La démondialisation, c’est le populisme côté terroir

 Avec la reprise, beaucoup demandent un «autre modèle», démondialisé. Un modèle obligatoirement local, prétendument plus durable. L’humanité aurait pourtant tout à perdre d’un effondrement des échanges entre les peuples, y compris commerciaux.

Avant la crise, je m’inquiétais du protectionnisme qui s’abattait sur le parlement. Il ne s’est pas calmé. Au moment du déconfinement, les voix se multiplient contre la mondialisation. Désormais, l’Homme nouveau consommera exclusivement dans son quartier. Des collègues veulent restreindre les importations. Limiter le commerce extérieur. Pour chaque concombre espagnol sur les étalages, une petite indignation. Et voilà que le directeur de l’OMC, Roberto Azevêdo, démissionne avec grand fracas, face à l’échec de son organisation.

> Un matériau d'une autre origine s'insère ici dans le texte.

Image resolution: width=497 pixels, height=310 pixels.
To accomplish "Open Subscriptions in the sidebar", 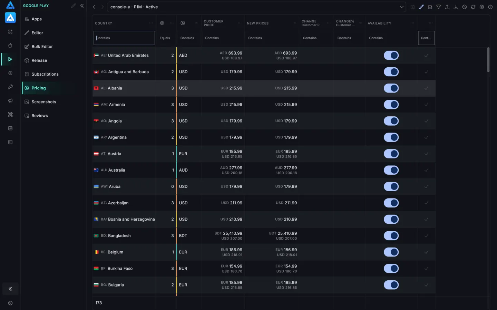I will (x=45, y=74).
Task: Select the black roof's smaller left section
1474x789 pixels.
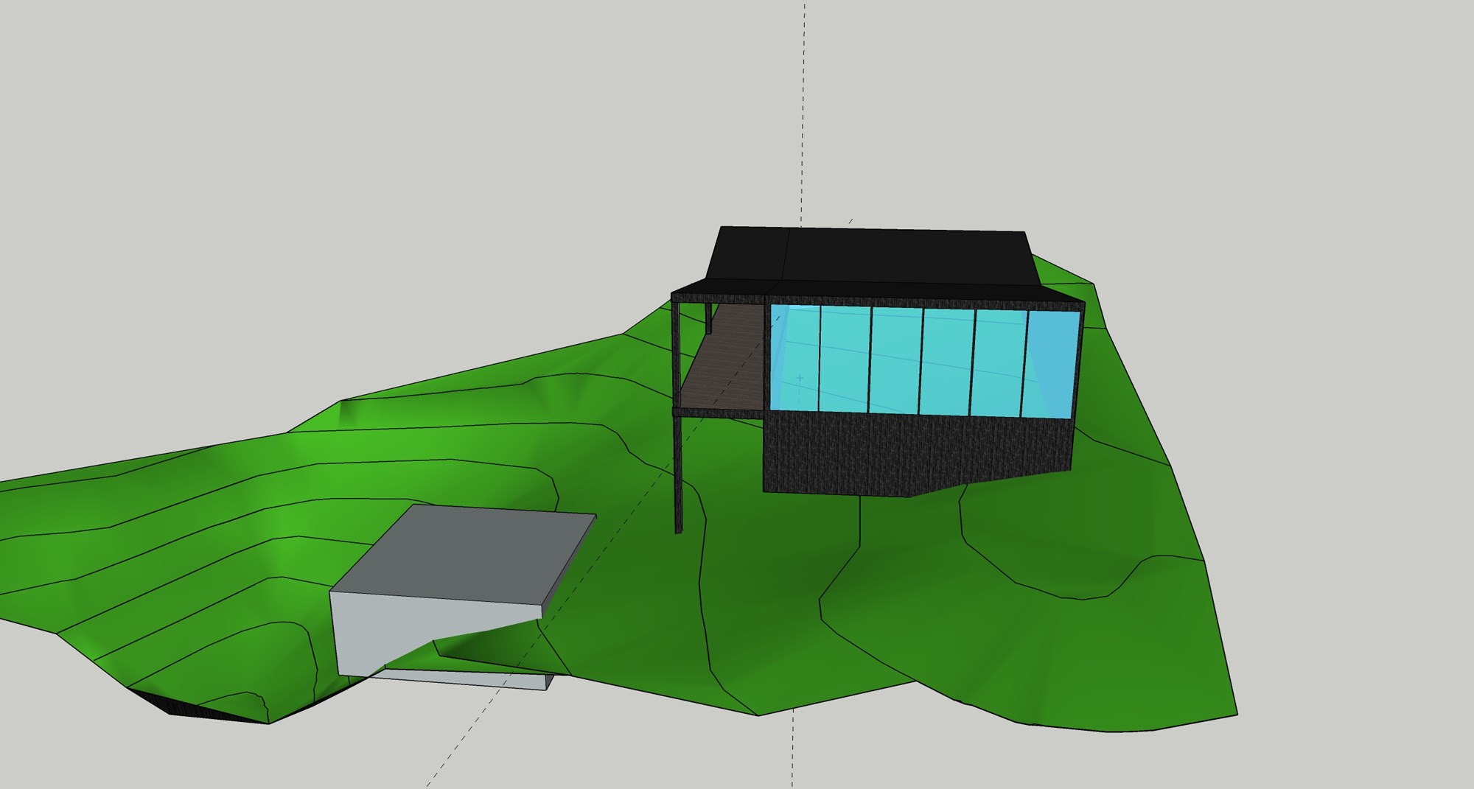Action: point(748,256)
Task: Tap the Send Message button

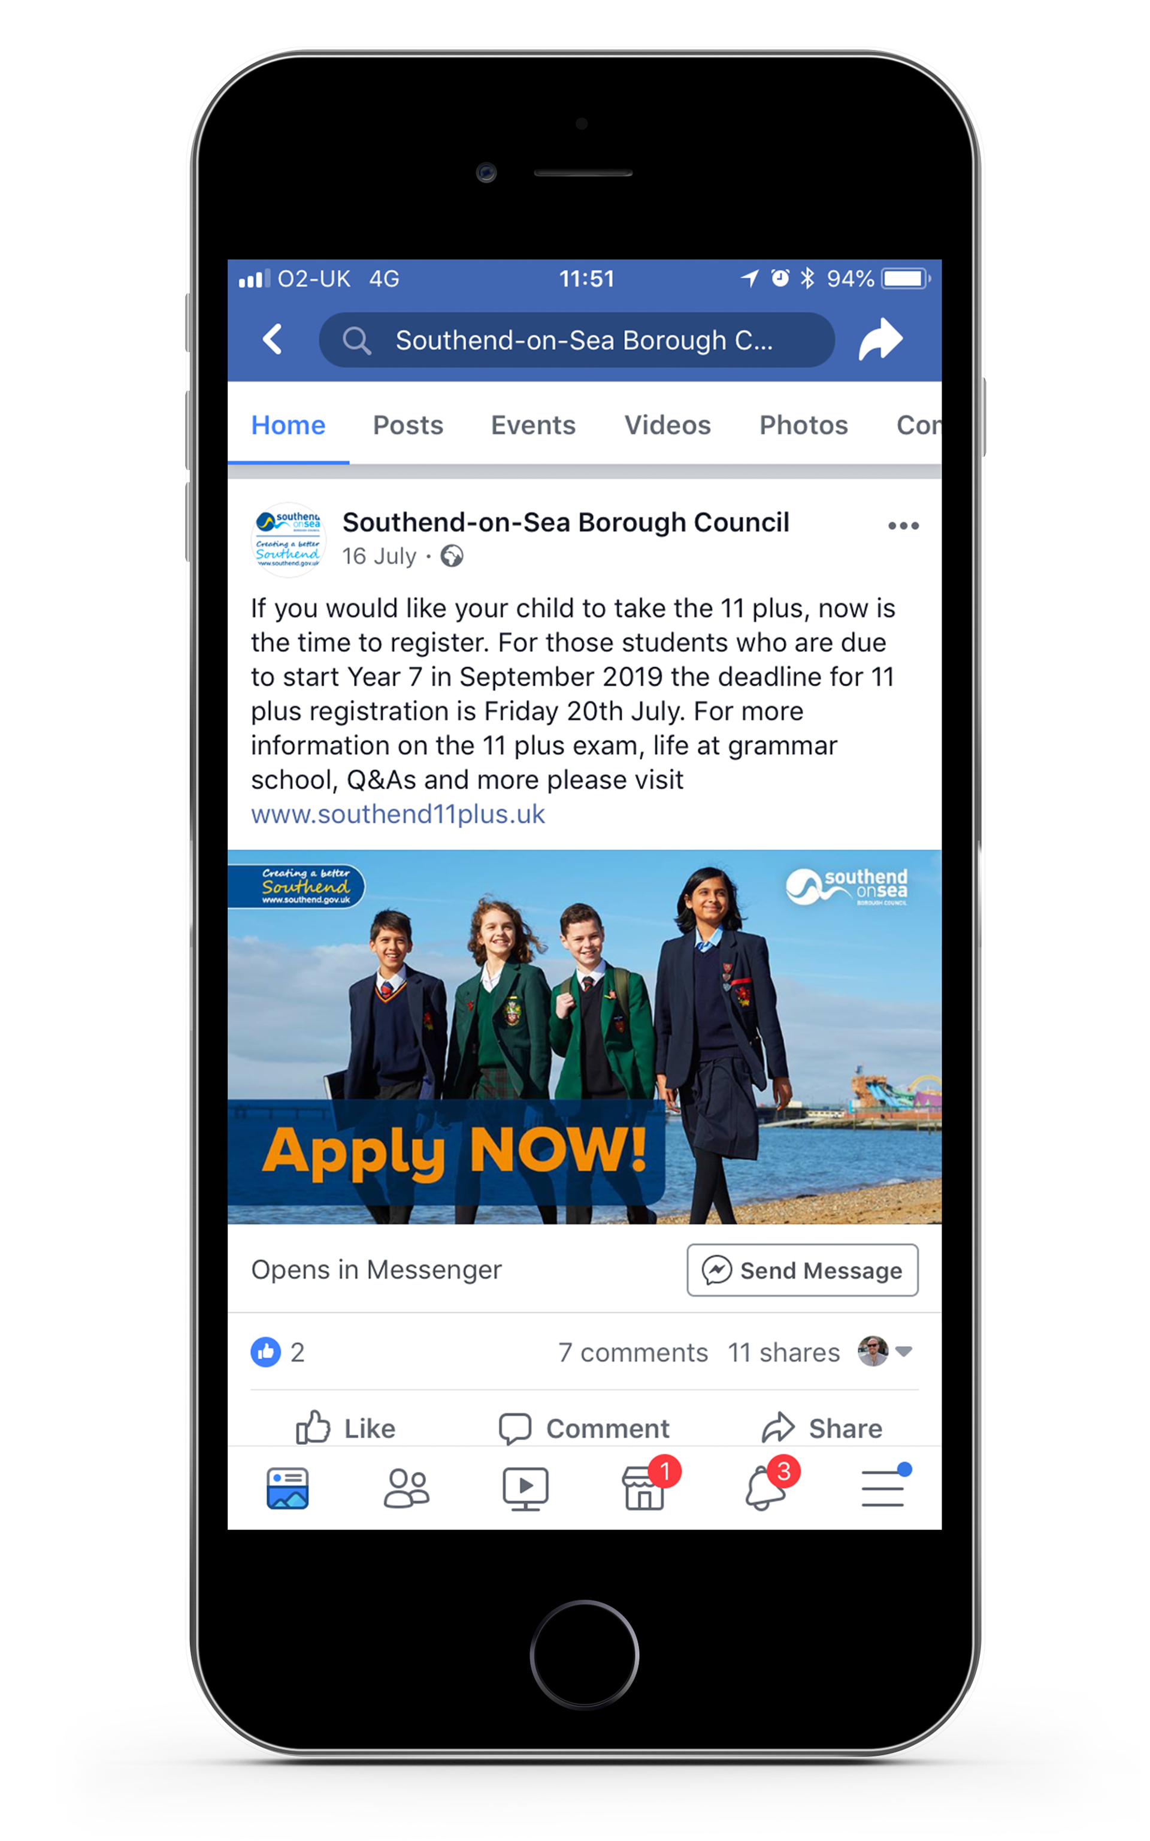Action: point(802,1270)
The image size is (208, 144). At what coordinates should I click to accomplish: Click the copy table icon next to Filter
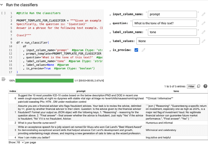pyautogui.click(x=199, y=86)
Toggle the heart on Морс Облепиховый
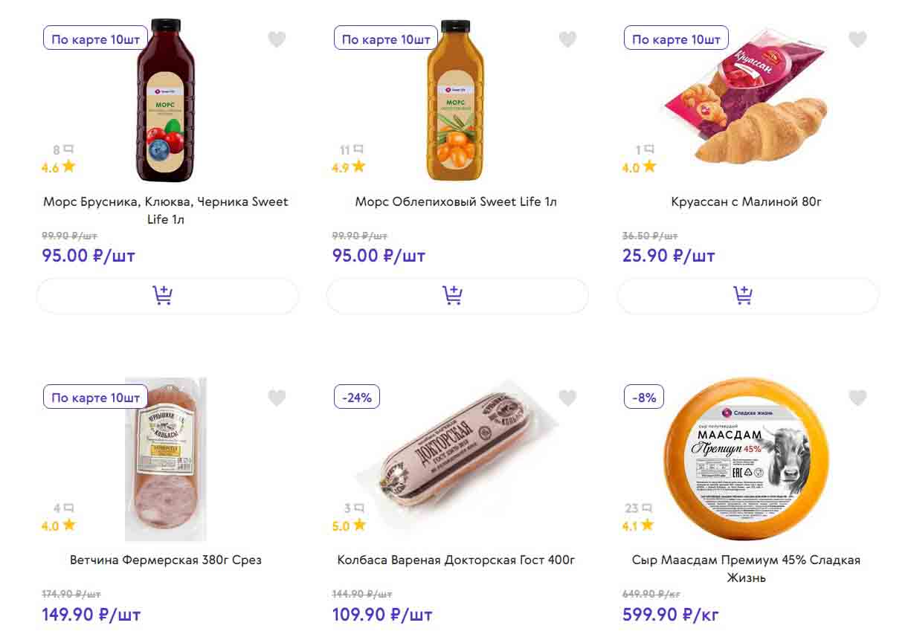The width and height of the screenshot is (911, 634). point(567,39)
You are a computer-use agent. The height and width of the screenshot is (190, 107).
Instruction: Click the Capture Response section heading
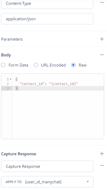18,154

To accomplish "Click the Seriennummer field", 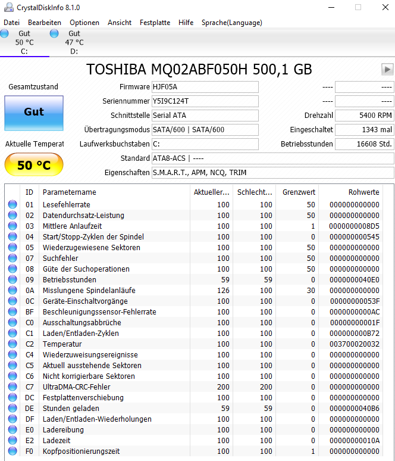I will (205, 101).
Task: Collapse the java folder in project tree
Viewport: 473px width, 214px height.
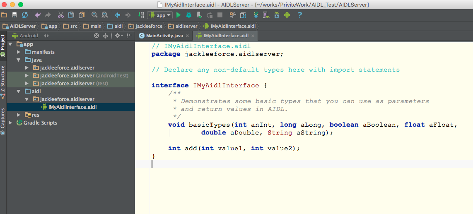Action: click(19, 60)
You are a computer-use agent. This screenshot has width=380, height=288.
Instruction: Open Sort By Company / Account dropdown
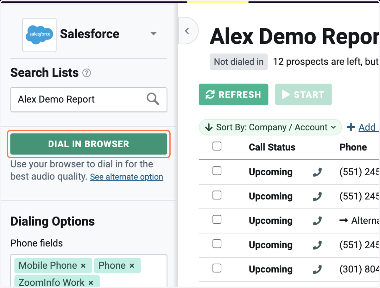coord(270,127)
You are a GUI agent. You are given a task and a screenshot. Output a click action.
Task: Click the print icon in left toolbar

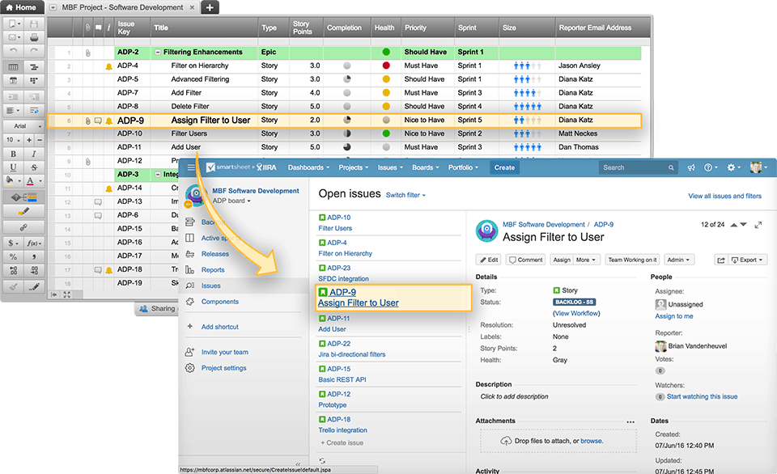coord(35,37)
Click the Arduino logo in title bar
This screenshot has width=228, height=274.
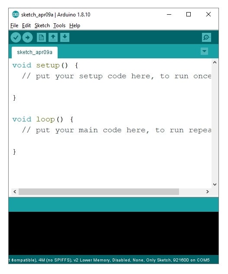click(x=16, y=15)
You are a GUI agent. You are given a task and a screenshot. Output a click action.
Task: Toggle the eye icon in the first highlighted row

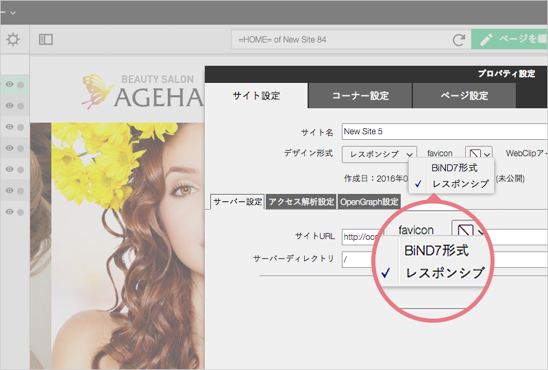[x=10, y=85]
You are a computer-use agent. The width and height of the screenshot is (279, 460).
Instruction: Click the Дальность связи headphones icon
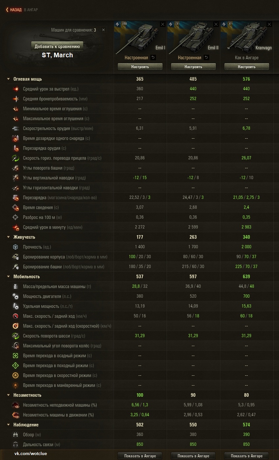(16, 445)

On aime le petit commerce local et les produits de notre terre. Il n’y a pas d’intérêt à échanger par principe avec les gens les plus éloignés ou les plus inconnus. Travailler localement, c’est souvent plus simple, plus raisonnable. Et si j’apprécie l’économie de proximité, c’est parce qu’elle est la meilleure. Pas simplement parce qu’elle est estampillée «locale».

La démondialisation que beaucoup espèrent ne présage rien de bon. D’abord égoïstement. En Suisse, le commerce extérieur représente la moitié des richesses produites. Si tous les habitants de la planète s’interdisaient d’importer, de partir en vacances au-delà de quelques kilomètres, de travailler avec une banque étrangère, nous devrions renoncer à la moitié de nos salaires. A notre sécurité sociale. A notre système de santé. Nous n’aurions probablement plus les moyens de fréquenter nos propres restaurants et commerces qui appellent à une consommation plus locale.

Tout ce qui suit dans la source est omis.